Me: How many times must I say it–do NOT heil me in the lobby!
Thabet: Aw, come on!
Me: You disappoint me. Now shh.
Thabet: What?
Me: Hush. We’re being quiet now so you can reflect on what you did wrong.
*we count cash in silence*
Thabet: …I’ll be honest. You sound way more disappointed in your fake German accent. I actually feel like I did a bad thing.
Me: Shhhh, Comrade Thabet–we’re reflecting, remember? In silence.
Thabet: …I won’t do it again.

*sigh* What am I gonna do with this kid?

…we listened to a bunch of different march music blocks on youtube the last couple of closes we worked together. He seems to like the Soviet ones, but I haven’t found a lot to enjoy there…they’re too serious for me. I even agreed to listen to a block of American marches, but we didn’t make it through most of that one either.
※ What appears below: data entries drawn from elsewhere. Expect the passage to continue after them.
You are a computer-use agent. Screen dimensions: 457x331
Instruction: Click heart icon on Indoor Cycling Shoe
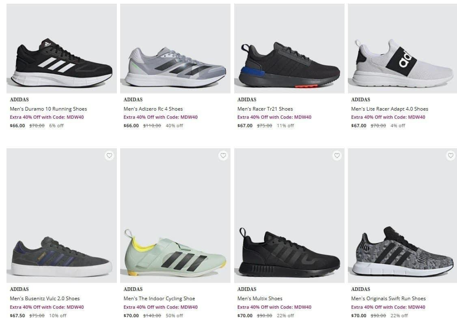(x=223, y=156)
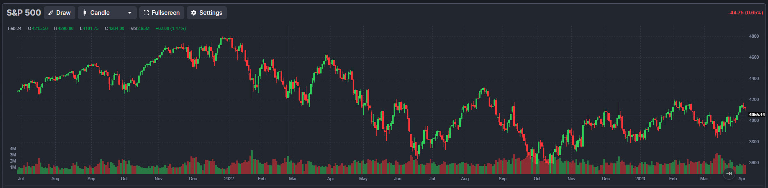768x188 pixels.
Task: Open chart Settings with gear icon
Action: pos(206,13)
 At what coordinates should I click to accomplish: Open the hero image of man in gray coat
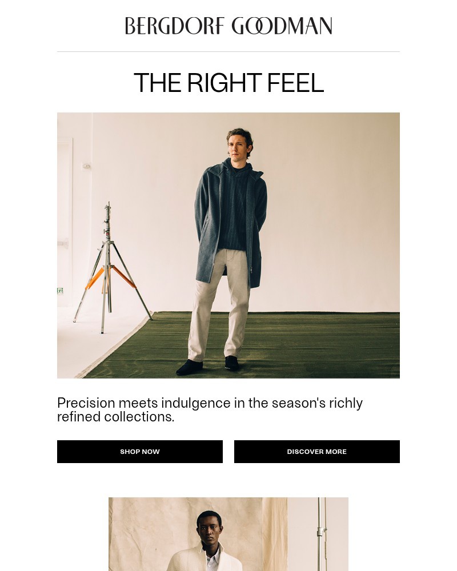click(x=229, y=246)
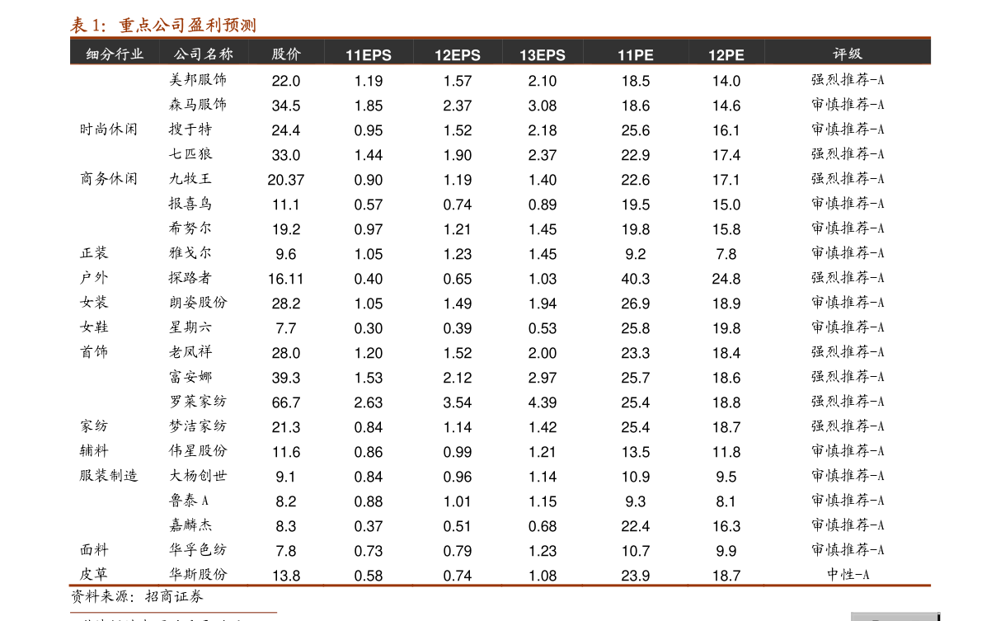Click the empty black table body area

(x=500, y=322)
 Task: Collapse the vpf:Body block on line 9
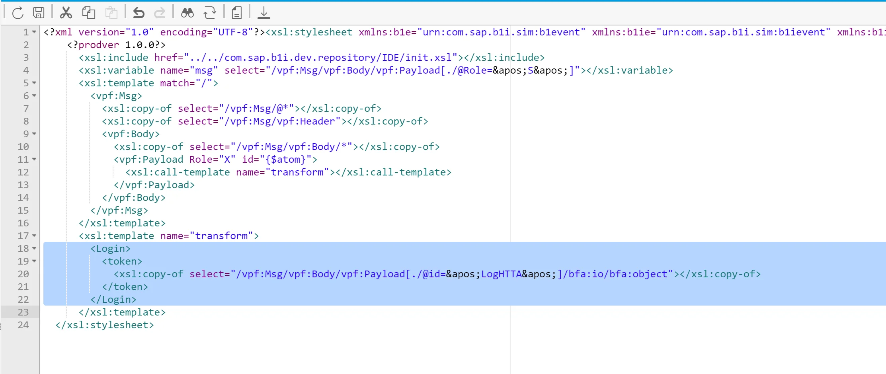pos(34,134)
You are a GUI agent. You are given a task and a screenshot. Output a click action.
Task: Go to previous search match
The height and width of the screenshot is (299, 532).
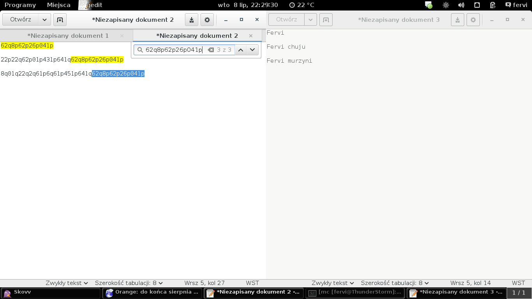point(241,50)
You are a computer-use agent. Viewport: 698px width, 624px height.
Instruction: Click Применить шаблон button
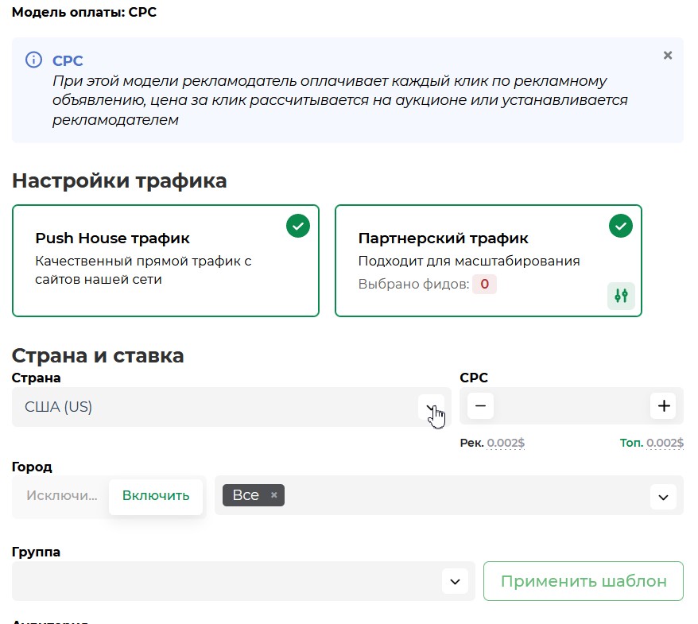[584, 581]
Thabet: Oh, I thought you were doing paperwork still.
Me: I finished it. Also, I had to leave the office because Yankee Doodle came on and I got angry.
Thabet: *laughs* I forgot about that song!

Omg I haaaaate Yankee Doodle! *stops up ears*
And I don’t like Stars and Stripes Forever. Or Anchors Aweigh…I kind of like When Johnny Comes Marching Home, but that was the only one I recognized that I was like, you know, this song is pretty tolerable.
It didn’t appear in the block we were listening to, but I guess I’ve always kind of liked the To Arms in Dixie march…it probably wasn’t in that block because it’s a Confederate song. *considers* I always pick the bad ones, I guess.:/

Although I felt less bad when we listened to the instrumental tracks in the block of German marches that I like, and not even halfway through he was like, “but…wait…I know some of these songs!”

It’s nice to know that someone else finds them inexplicably familiar…and I know it’s not because of me, because as often as I’ve listened to them, I haven’t actually persuaded anyone else to listen to these songs with me until now…

(Psst…I forgot again that I put laundry in hours ago…I should be asleep already, but it isn’t done yet… ugh… Well, tomorrow I will write about something different and not related to work or nonsense. Like the wedding, which is in 13 days…)

…Imma close with another bad decision I made: chocolate covered espresso beans.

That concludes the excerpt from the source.